PRESCOTT, Ariz. — A three-month investigation into the June deaths of 19 firefighters killed while battling an Arizona blaze cites poor communication between the men and support staff, and reveals that an air tanker carrying flame retardant was hovering overhead as the firefighters died.
The 120-page report released Saturday found that proper procedure was followed and assigned little blame for the worst firefighting tragedy since Sept. 11, 2001.
All but one member of the Granite Mountain Hotshots crew died June 30 while protecting the small former gold rush town of Yarnell, about 80 miles northwest of Phoenix, from an erratic, lightning-sparked wildfire.
While maintaining a neutral tone, the investigation found badly programmed radios, vague updates, and a 33-minute communication blackout just before the flames engulfed the men. Investigators did not consider whether better communication might have saved the men.
The report provides the first minute-to-minute account of the fatal afternoon. The day went according to routine in the boulder-strewn mountains until the wind shifted around 4 p.m., pushing a wall of fire that had been receding from the hotshots all day back toward them.
After that, the command center lost track of the 19 men. The firefighters either ignored or did not receive weather warnings. They left the safety of a burned ridge and dropped into a densely vegetated valley surrounded by mountains, heading toward a ranch. The report states that they failed to perceive the "excessive risk" of repositioning to continue fighting the fire.
The command center believed the hotshots had decided to wait out the weather change in the safety zone. They did not find out the men were surrounded by flames and fighting for their lives until five minutes before they deployed their emergency shelters, which was more than a half hour after the weather warning was issued.
Without the guidance of the command center, the men bushwhacked into a location that soon turned into a bowl of fire. The topography fostered long flames that bent parallel and licked the ground, producing 2,000 degree heat. Fire shelters, always a dreaded last resort, begin to melt at 1,200 degrees.

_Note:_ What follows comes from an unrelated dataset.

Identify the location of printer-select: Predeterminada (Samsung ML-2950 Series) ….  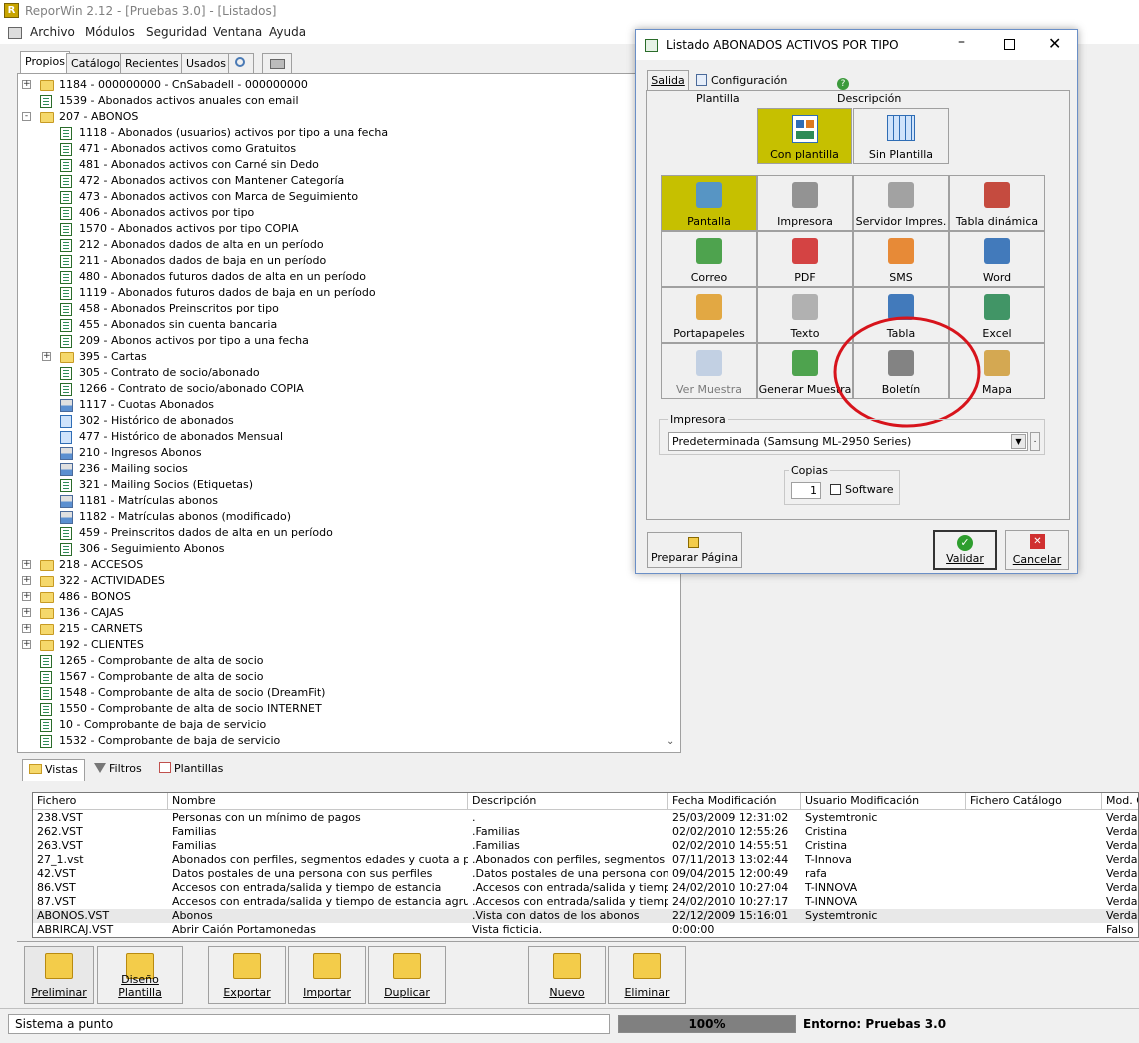
(848, 442).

As the flames whipped over the men, a large air tanker was hovering above. But perhaps because of an early miscommunication about where the hotshots were headed, the command center did not know where to drop the flame retardant, the report said.
"Nobody will ever know how the crew actually saw their situation, the options they considered or what motivated their actions," investigators wrote.
Though the report points to multiple failures, investigators approached the incident "from the perspective that risk is inherent in firefighting." They recommend that Arizona official review their communications procedures and look into new technologies, including GPS, that might help track firefighters during chaotic situations.